As we can see, this difference in applications has let Apple blow right by Palm – and almost catch RIM.  And of course, that will now be the next market Apple will attack.  Just like the PC attacked the old data center, the iPhone (and iPad) and all its users will drive these products into every day business useWhile RIM was "listening to its customer" it missed a major change in the marketplace.  The requirement for multiple apps.  While RIM was attempting to Defend & Extend its market position – and probably bragging about holding share while Palm was getting creamed – it was letting Apple create the market shift that is soon going to overtake RIM and Blackberry.  Don't forget, you can obtain a Blackberry from almost any network provider – so what will happen when the iPhone and iPad become move beyond limited distribution to all network providers?

This customer-centric problem is most pronounced in "enterprise" solutions.  Like IBM, which was the #1 "enterprise" vendor for corporate computing.  The notion of selling to the "enterprise" connotes big sales, with big revenues to big companies – and it is assumed big profits will result.  Yet, what really happens is that often supporting the "enterprise" marketplace ends up being a never ending effort to make small improvements to existing products in order to help the "core customer" do one more small thing – making their life easy.  While the "enterprise" vendor is busy with this work, he ends up Defending & Extending his "base" product for his "base" customers – and the customers are trying to Defend & Extend their historical investment.  But eventually these "enterprise" customers shift – usually very fast.

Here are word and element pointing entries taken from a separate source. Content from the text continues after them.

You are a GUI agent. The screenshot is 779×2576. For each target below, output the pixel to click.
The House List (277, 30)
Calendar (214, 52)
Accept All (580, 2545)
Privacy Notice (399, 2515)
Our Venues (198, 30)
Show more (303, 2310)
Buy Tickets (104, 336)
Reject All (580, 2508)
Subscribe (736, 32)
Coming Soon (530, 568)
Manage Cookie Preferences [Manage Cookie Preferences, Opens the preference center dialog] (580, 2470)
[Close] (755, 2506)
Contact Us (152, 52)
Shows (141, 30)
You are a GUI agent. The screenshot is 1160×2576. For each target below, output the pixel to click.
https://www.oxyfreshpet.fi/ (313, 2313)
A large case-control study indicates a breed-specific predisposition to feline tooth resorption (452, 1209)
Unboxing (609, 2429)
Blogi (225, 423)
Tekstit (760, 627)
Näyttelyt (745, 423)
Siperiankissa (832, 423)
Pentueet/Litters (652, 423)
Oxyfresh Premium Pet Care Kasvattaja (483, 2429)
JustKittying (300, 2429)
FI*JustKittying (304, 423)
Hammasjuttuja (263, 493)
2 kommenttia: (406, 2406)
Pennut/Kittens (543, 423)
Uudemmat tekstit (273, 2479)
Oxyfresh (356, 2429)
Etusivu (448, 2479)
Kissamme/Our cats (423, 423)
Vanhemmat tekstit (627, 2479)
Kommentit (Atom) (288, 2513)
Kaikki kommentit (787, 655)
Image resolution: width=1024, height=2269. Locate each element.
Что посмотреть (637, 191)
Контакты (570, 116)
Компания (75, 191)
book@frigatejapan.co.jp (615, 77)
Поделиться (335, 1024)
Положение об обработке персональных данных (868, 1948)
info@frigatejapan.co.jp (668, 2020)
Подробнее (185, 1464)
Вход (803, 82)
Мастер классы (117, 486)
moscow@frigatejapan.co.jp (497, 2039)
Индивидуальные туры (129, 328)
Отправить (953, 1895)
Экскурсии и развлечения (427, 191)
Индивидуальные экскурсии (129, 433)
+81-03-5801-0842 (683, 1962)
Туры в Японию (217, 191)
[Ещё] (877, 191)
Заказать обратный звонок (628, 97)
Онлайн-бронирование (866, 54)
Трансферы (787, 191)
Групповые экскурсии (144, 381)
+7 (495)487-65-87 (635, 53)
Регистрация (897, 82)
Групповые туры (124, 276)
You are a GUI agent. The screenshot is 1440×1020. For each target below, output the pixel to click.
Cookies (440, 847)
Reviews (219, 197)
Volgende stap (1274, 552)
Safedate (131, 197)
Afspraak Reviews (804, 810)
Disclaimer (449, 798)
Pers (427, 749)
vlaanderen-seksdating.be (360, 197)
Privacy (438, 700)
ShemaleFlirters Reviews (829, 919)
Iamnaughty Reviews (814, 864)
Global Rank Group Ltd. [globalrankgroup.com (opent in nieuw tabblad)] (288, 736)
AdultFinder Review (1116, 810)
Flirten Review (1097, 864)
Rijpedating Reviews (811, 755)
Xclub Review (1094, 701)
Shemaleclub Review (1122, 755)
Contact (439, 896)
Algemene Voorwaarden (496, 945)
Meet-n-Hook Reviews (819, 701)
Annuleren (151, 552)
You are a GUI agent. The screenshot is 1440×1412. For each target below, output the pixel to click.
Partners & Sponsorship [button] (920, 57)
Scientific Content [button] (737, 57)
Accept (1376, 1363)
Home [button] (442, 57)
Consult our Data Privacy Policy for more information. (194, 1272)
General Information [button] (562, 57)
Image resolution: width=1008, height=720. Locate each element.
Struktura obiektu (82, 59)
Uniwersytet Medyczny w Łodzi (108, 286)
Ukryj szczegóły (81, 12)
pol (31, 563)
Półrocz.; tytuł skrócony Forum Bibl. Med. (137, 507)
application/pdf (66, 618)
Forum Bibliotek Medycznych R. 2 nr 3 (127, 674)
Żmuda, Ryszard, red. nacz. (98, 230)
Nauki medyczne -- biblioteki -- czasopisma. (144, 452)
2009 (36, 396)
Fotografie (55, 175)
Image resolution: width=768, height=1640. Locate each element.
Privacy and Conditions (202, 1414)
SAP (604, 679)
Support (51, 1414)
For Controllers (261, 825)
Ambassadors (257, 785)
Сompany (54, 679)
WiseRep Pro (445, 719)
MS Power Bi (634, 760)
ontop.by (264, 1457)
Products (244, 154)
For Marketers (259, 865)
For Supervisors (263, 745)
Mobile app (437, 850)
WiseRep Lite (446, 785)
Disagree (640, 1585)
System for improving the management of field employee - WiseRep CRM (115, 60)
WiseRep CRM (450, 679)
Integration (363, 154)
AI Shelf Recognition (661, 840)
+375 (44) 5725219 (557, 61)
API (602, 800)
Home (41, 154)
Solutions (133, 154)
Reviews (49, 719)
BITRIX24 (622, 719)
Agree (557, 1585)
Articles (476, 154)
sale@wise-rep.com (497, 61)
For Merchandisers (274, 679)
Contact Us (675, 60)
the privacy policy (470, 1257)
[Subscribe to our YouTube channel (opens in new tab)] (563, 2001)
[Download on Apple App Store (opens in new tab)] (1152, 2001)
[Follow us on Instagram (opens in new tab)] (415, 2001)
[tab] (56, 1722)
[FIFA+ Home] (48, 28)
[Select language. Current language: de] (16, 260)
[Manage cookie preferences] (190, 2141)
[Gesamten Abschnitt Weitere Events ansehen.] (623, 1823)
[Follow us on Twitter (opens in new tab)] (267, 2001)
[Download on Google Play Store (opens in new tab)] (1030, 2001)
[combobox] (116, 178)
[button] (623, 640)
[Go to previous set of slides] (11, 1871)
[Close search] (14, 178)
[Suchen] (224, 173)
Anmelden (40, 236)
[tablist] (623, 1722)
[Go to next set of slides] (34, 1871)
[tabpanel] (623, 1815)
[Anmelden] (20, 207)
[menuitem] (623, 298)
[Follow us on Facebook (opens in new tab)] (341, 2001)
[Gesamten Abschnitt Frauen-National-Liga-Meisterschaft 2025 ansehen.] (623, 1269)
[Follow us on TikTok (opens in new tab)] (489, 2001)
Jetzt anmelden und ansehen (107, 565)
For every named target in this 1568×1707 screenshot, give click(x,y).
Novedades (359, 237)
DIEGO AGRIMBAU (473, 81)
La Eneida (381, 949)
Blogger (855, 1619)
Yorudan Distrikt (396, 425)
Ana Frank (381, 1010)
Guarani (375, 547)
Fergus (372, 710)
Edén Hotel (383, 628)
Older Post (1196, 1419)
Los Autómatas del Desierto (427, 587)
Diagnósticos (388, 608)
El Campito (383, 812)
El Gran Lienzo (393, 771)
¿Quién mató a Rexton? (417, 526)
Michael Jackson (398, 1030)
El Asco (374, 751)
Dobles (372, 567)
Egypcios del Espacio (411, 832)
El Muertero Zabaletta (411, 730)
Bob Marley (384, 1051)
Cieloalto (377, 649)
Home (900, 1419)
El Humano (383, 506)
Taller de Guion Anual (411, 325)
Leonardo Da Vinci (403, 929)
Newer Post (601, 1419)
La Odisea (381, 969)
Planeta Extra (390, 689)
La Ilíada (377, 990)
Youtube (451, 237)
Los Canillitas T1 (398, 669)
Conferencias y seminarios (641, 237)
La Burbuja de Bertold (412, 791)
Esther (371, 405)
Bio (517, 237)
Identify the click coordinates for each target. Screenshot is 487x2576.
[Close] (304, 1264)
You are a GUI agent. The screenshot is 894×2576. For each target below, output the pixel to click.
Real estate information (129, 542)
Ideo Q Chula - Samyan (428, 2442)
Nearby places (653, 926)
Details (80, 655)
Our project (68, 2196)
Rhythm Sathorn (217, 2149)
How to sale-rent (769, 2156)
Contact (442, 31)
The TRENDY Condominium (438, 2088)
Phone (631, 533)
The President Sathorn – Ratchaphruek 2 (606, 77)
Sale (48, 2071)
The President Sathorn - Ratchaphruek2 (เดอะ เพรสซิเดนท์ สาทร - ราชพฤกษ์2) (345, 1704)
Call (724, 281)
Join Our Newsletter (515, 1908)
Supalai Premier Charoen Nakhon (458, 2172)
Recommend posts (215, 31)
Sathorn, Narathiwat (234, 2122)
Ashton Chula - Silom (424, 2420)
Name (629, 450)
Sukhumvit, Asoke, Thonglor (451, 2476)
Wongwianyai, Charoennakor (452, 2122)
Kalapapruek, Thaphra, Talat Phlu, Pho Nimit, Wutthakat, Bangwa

Meanwhile Apple is in the marketplace, paying all kinds of attention to the weaknesses of competitors and picking them off – one by one.  First Palm, then RIM.  We spend too much time listening to customers, letting them convince us to Defend & Extend our products and solutions.  We need to spend a LOT MORE time focused on competition – figuring out how to ruin their day while developing fringe opportunities that change the marketplace and drive growth!